--- Text provided ---
"""
Any other questions on slide 17? All right, seeing none, moving on to 18. All right, slide 18. So this is the requirement to assist with state investment decisions. This is similar from the, the prior version of the bill.

1:09:07
Speaker D

So AGDC is required to negotiate state purchase of options relating to the gas pipeline, and this bill requires DOR to support, to support them in that process and to assist the legislature in determining whether to take an ownership interest in the project.

1:09:31
Robert Myers, Jr.

Senator Myers. Yeah, thank you, Madam Chair. So, Mr. Stickel, you've told us that effectively you're going to hire somebody new because you don't do this right now. Is there an agency that is better set up to do this than you? DNR or somebody else?

1:09:47
Speaker D

Senator Myers, through the chair, so Department of Natural Resources has a commercial section. They do similar types of analysis around state best interest findings, royalty relief, things like that. What we envision is a We are developing a commercial capacity in Department of Revenue. We envision a similar sort of analysis and capacity. Within Department of Revenue, we do have significant investment expertise.

1:10:23
Speaker D

So we have the Treasury Division and then the Permanent Fund Corporation are within Department of Revenue. So it's kind of a nexus of those of those two functions. Okay, thank you. Senator Wilkowski. Do you have any assumptions or knowledge about how the project treats expansion costs for new gas beyond the initial contracted volumes?

1:10:44
Speaker D

Senator Wilkowski, through the chair, we have not modeled in a project expansion as far as how that would, that would work for the current iteration of the project, I defer that to AGDC. We have the ability to model project expansions.

1:11:04
George Rauscher

Senator Rosier. Thank you, Madam Chair. So bullet number 2, where it says determining whether to acquire an interest, I will just start from the beginning. The DOR is required to cooperate and assist the legislature in determining whether to acquire an interest, including identifying potential funding sources, political, uh, potential fiscal effects on the state. Is this— we're talking about exercising our equity share here, or what else are we talking about here?

1:11:36
Speaker D

Uh, Senator Rauscher, through the chair, correct, yes. So exercising the equity share, and then the bill adds requirements that AGDC negotiate equity options into any future contracts it negotiates. Follow-up. Follow-up. And is that the limit there or are there other things?

1:11:59
Speaker D

I'm trying to understand what the sentence says. Sure. Senator Rauscher to the Chair. So there is a significant portion of this bill deals with AGDC and different oversight provisions around AGDC. This requirement is kind of one narrow piece of one of those AGDC oversight provisions where Department of Revenue is directed to cooperate with the legislature in evaluating whether to exercise any option to take an ownership in the project.

1:12:42
George Rauscher

Okay, thank you.

1:12:45
Cathy Giessel

Mr. Sickel, I have a question that focuses on, again, the point of production. I'm kind of going back to that, related to the Point Thompson unit. So, so this is a complex reservoir. It has condensates in it that come up with the gas as the pressure— my understanding You can correct me, and we're going to have AO GCC, by the way, on Wednesday come and speak about this. But it's my understanding that as the pressure is reduced and the gas is coming up, the condensates fall out, which I believe is the propane and butane elements.
"""
--- Extracted information ---
"""
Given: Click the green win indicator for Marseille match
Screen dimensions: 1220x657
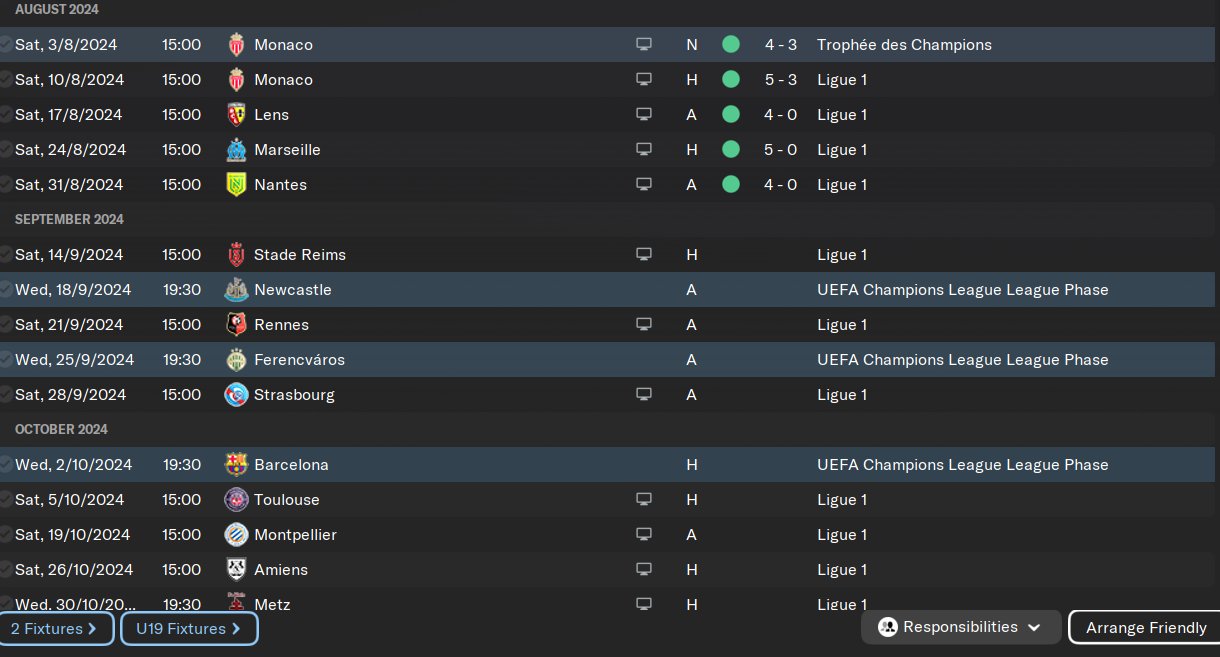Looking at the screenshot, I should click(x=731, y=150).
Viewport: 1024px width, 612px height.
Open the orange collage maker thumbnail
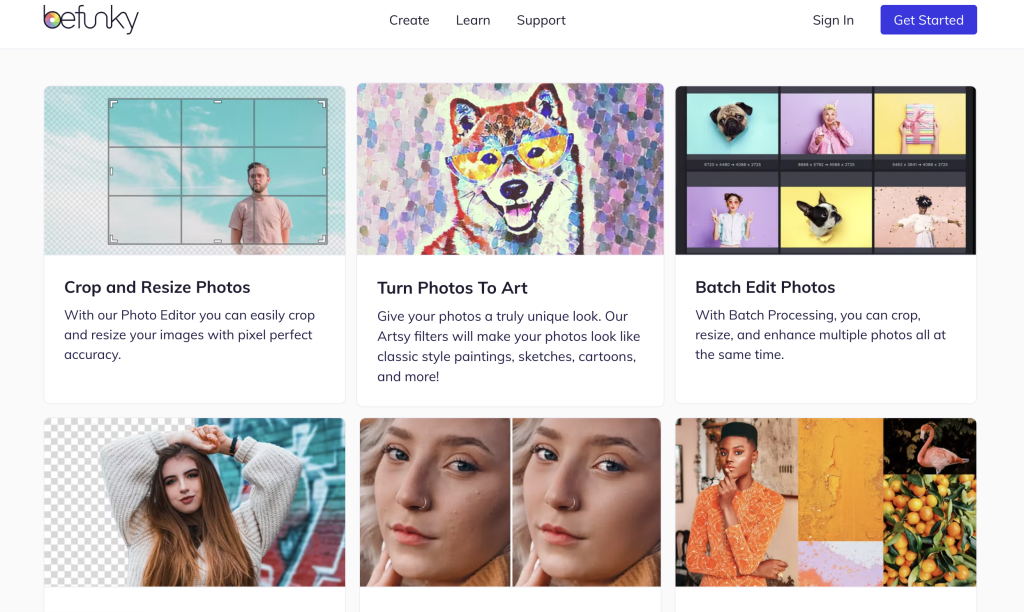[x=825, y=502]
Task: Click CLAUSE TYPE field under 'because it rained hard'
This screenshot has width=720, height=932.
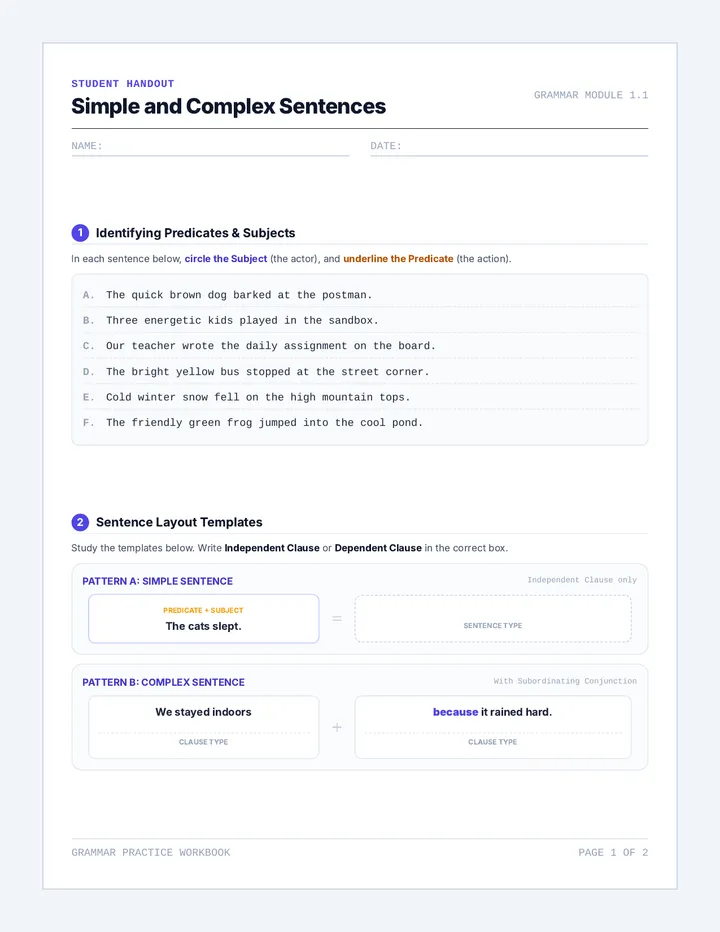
"""
--- Instruction A ---
List every named speaker heading in the pipeline hearing transcript, leaving out the unnamed one.
--- Instruction B ---
Carry on the pipeline hearing transcript from its last line.
The data has nothing to do with this work.

--- Exercise response A ---
Robert Myers, Jr.
George Rauscher
Cathy Giessel

--- Exercise response B ---
1:13:24
Cathy Giessel

So there's dry gas and then there's the condensates. Is there a treatment facility— I'm calling it a treatment facility— that would capture these two streams on Point Thompson that then could be construed as a gas treatment facility still on the lease? Do you know how that works?

1:13:54
Speaker D

Sure, Chair Giesel. So I think the question is, is there— some technical potential loophole here?

1:14:06
Cathy Giessel

Possibly, that's what I'm asking. I guess, um, what is the point of production on the Point Thompson Unit for gas? Is it after some kind of a facility that captures the condensates and allows the gas to then go off the lease, which is where, uh, the taxation or the transfer of ownership would happen, right? I guess that's what I'm wondering. Do you know technically how that works?

1:14:34
Speaker D

Chair Giesel, so I can speak for oil purposes. So presently there's oil and gas coming out of the ground. The condensates are being shipped into an oil sales pipeline over to Pump Station 1. That pipeline pays a tariff and the point of production is at the lease boundary at Point Thompson. Our assumption is that for gas sales— so the gas is currently being reinjected into the field.

1:15:06
Speaker D

Our assumption is that for the AKLNG project, it would be a similar definition where the point of production would be at the lease boundary. There would be a gas— basically, a feeder pipeline transmission line from Point Thompson to the gas treatment facility over at Prudhoe Bay and a tariff associated with that pipeline.

1:15:29
Cathy Giessel

Very good. Thank you.

1:15:33
Cathy Giessel

Thank you. All right, any other questions on slide 18? Seeing none, moving on to— Yes, Senator Kawasaki. Thank you. Let me get back to 18.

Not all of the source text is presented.